Fidel Shammah, aka charisma, artiste and lawyer, 25
"Millennial men are not used to rejection. Growing up, most people my age were used to getting everything we needed from our parents.
If the parent said 'no', we perceived them as not loving. And even then, most times we would manipulate them until they said 'yes'.
Unfortunately, this created a sense of entitlement and most still don't understand that when a woman says 'no' to them it means just that.
The music we listened to was laced with profanities and had lyrics that demeaned women, often referring to them as 'b******'.

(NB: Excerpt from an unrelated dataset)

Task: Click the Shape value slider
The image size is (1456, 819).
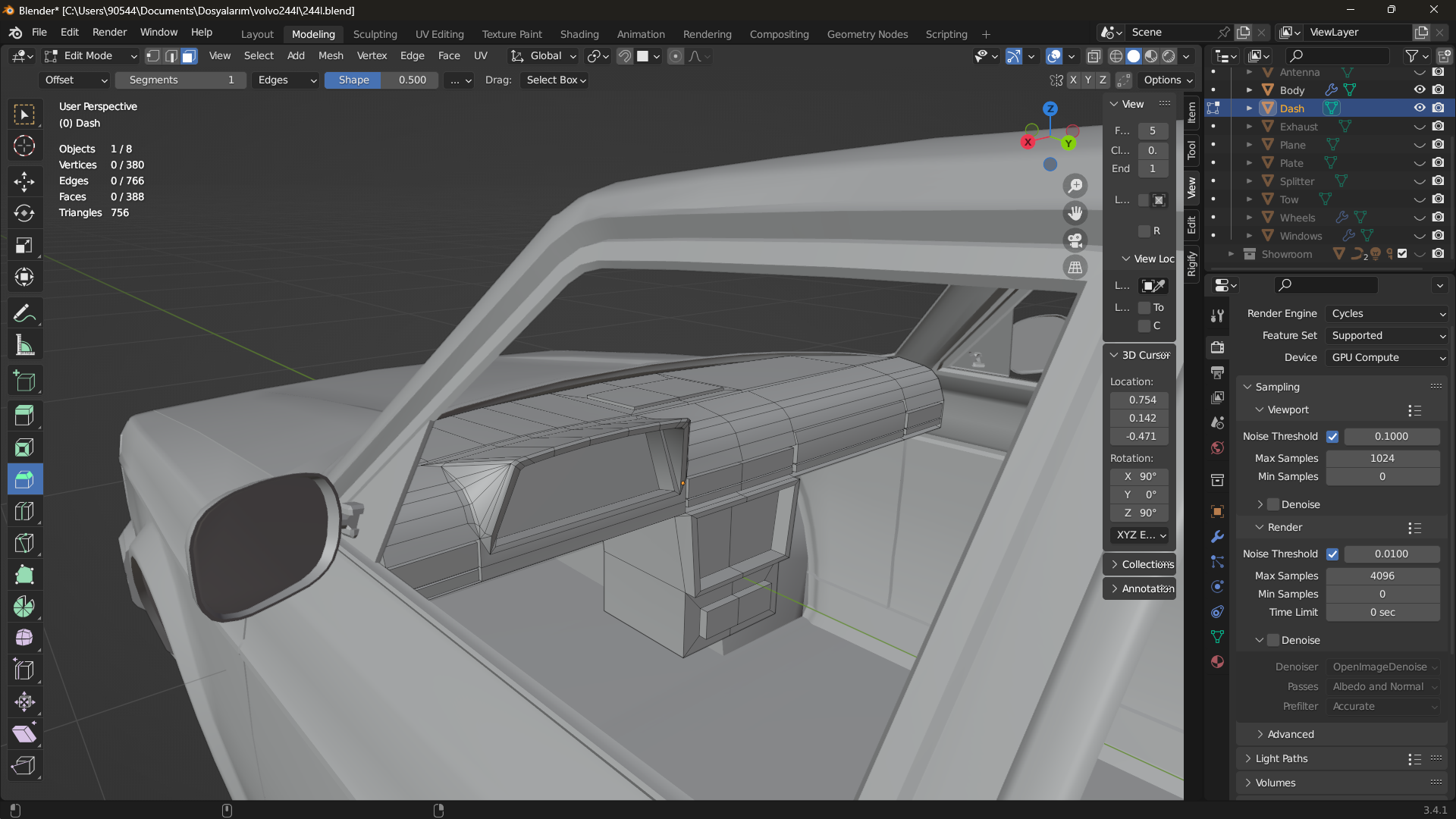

This led men to think that women were inferior people while men were the rulers. So when someone says 'no' to this man, he either becomes violent or in extreme cases commits suicide.
Sadly, a large number of men in my generation have little regard for women.
We need to teach kids from a tender age that there is a 'no' and a 'yes'. Let them understand that it is OK to be rejected.
Parents must teach their kids about sex and let their sons know that they should never force themselves on a woman, sexually or otherwise.
The most frustrating things for men my age is money, careers, and love. Every man wants ‘dame mwenye hana stress' (a woman who will not stress a man).
It is the 21st Century but society still expects the man to pay all the bills. And women put pressure on the man to conform to this.
If my friend takes his girlfriend to Dubai for a holiday, my girlfriend will expect the same of me.
‘I wish ungejikaza,' she will tell you. This kills a man's ego. A man just wants peace and respect."
Misare Njagah, advocate, OMA-LAW LLP, 28
"For a boy to grow up in a balanced way, he should have a responsible father figure who can teach him how to be a man.
Today I feel most of my fellow men are frustrated because the women in their lives want to feminise them.
A woman will ask you to be in touch with your emotions yet when you do so, you are told 'acha umama' (stop being a sissy).
When you face problems, a woman will tell you to 'cry it out'. That is not how men resolve issues; we talk to fellow men to get logical solutions.
Most women assume that men do not talk about their problems. On the contrary, men have no qualms opening up in a safe environment where they will not be judged.
The truth is that men want to be understood by women.
That's why five of us formed 'Man Cave', a YouTube channel that encourages men to open up and also addresses thorny issues affecting them.
Men and women are wired differently yet women want us to be like them.
Society still expects the man to do everything for the woman, but it's the 21st Century and I feel we should share the roles.
Women today also earn. I would rather do for my woman what I enjoy doing than to feel compelled by society.
Women tend to trash gender roles when it suits them. They will want you to assist her in the kitchen and do other 'feminine' roles but when it comes to settling bills, it becomes a man's role.
Another thing that frustrates and angers men are wrong labelling of manhood by women like, 'Men are trash', ‘men are dogs', ‘men just want to have sex'.
Even the good ones are condemned. These labels feel like attacks which a man cannot escape from.
A man’s validation should not come from women. Men should get together more often and reaffirm themselves.
Men should also take up the role of mentorship actively and teach young boys how to be men.
You see, the good men in our society are quiet while those with questionable morals and value systems are shouting from the rooftops and thus end up being hero-worshiped by our generation for all the wrong reasons.